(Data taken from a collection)
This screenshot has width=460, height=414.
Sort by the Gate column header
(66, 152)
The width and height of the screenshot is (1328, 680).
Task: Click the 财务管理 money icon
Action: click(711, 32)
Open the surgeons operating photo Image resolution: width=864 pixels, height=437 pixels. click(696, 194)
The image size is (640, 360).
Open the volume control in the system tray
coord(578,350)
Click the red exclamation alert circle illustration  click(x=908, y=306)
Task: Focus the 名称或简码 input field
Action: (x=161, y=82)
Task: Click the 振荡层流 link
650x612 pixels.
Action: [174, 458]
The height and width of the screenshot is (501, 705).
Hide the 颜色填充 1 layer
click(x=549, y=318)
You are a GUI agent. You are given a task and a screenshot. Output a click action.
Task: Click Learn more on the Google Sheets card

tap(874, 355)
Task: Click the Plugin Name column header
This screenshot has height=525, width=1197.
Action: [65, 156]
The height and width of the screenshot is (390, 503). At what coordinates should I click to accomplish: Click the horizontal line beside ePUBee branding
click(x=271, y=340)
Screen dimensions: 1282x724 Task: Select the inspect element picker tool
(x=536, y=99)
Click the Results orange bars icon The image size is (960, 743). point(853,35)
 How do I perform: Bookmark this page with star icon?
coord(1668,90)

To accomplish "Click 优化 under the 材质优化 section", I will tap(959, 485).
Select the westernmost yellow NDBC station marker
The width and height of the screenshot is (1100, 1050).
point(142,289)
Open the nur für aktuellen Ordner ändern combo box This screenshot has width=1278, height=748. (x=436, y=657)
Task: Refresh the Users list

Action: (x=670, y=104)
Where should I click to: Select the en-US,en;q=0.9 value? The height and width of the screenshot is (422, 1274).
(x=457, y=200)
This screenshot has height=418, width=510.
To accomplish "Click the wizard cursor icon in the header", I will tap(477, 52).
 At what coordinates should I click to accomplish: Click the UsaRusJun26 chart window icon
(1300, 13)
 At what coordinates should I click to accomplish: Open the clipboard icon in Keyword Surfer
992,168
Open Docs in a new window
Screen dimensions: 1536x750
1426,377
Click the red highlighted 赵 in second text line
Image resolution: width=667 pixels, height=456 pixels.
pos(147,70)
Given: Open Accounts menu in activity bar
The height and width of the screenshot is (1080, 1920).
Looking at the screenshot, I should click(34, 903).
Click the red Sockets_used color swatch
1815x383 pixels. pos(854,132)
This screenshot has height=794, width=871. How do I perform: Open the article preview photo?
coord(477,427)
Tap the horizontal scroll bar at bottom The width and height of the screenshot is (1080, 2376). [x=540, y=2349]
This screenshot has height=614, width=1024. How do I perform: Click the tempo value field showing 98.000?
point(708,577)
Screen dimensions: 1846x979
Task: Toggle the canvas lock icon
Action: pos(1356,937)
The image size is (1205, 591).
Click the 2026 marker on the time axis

YOUR OBJECTIVE – Please write out every row above word for word.

RESPONSE FOR THIS EXERCISE –
This screenshot has width=460, height=414.
Sort by the Gate column header
(66, 152)
The width and height of the screenshot is (1328, 680).
Task: Click the 财务管理 money icon
Action: click(711, 32)
Open the surgeons operating photo Image resolution: width=864 pixels, height=437 pixels. click(696, 194)
The image size is (640, 360).
Open the volume control in the system tray
coord(578,350)
Click the red exclamation alert circle illustration  click(x=908, y=306)
Task: Focus the 名称或简码 input field
Action: (x=161, y=82)
Task: Click the 振荡层流 link
650x612 pixels.
Action: [174, 458]
The height and width of the screenshot is (501, 705).
Hide the 颜色填充 1 layer
click(x=549, y=318)
You are a GUI agent. You are given a task and a screenshot. Output a click action.
Task: Click Learn more on the Google Sheets card

tap(874, 355)
Task: Click the Plugin Name column header
This screenshot has height=525, width=1197.
Action: [65, 156]
The height and width of the screenshot is (390, 503). At what coordinates should I click to accomplish: Click the horizontal line beside ePUBee branding
click(x=271, y=340)
Screen dimensions: 1282x724 Task: Select the inspect element picker tool
(x=536, y=99)
Click the Results orange bars icon The image size is (960, 743). point(853,35)
 How do I perform: Bookmark this page with star icon?
coord(1668,90)

To accomplish "Click 优化 under the 材质优化 section", I will tap(959, 485).
Select the westernmost yellow NDBC station marker
The width and height of the screenshot is (1100, 1050).
point(142,289)
Open the nur für aktuellen Ordner ändern combo box This screenshot has width=1278, height=748. (x=436, y=657)
Task: Refresh the Users list

Action: (x=670, y=104)
Where should I click to: Select the en-US,en;q=0.9 value? The height and width of the screenshot is (422, 1274).
(x=457, y=200)
This screenshot has height=418, width=510.
To accomplish "Click the wizard cursor icon in the header", I will tap(477, 52).
 At what coordinates should I click to accomplish: Click the UsaRusJun26 chart window icon
(1300, 13)
 At what coordinates should I click to accomplish: Open the clipboard icon in Keyword Surfer
992,168
Open Docs in a new window
Screen dimensions: 1536x750
1426,377
Click the red highlighted 赵 in second text line
Image resolution: width=667 pixels, height=456 pixels.
pos(147,70)
Given: Open Accounts menu in activity bar
The height and width of the screenshot is (1080, 1920).
Looking at the screenshot, I should click(34, 903).
Click the red Sockets_used color swatch
1815x383 pixels. pos(854,132)
This screenshot has height=794, width=871. How do I perform: Open the article preview photo?
coord(477,427)
Tap the horizontal scroll bar at bottom The width and height of the screenshot is (1080, 2376). [x=540, y=2349]
This screenshot has height=614, width=1024. How do I perform: Click the tempo value field showing 98.000?
point(708,577)
Screen dimensions: 1846x979
Task: Toggle the canvas lock icon
Action: pos(1356,937)
The image size is (1205, 591).
Click the 2026 marker on the time axis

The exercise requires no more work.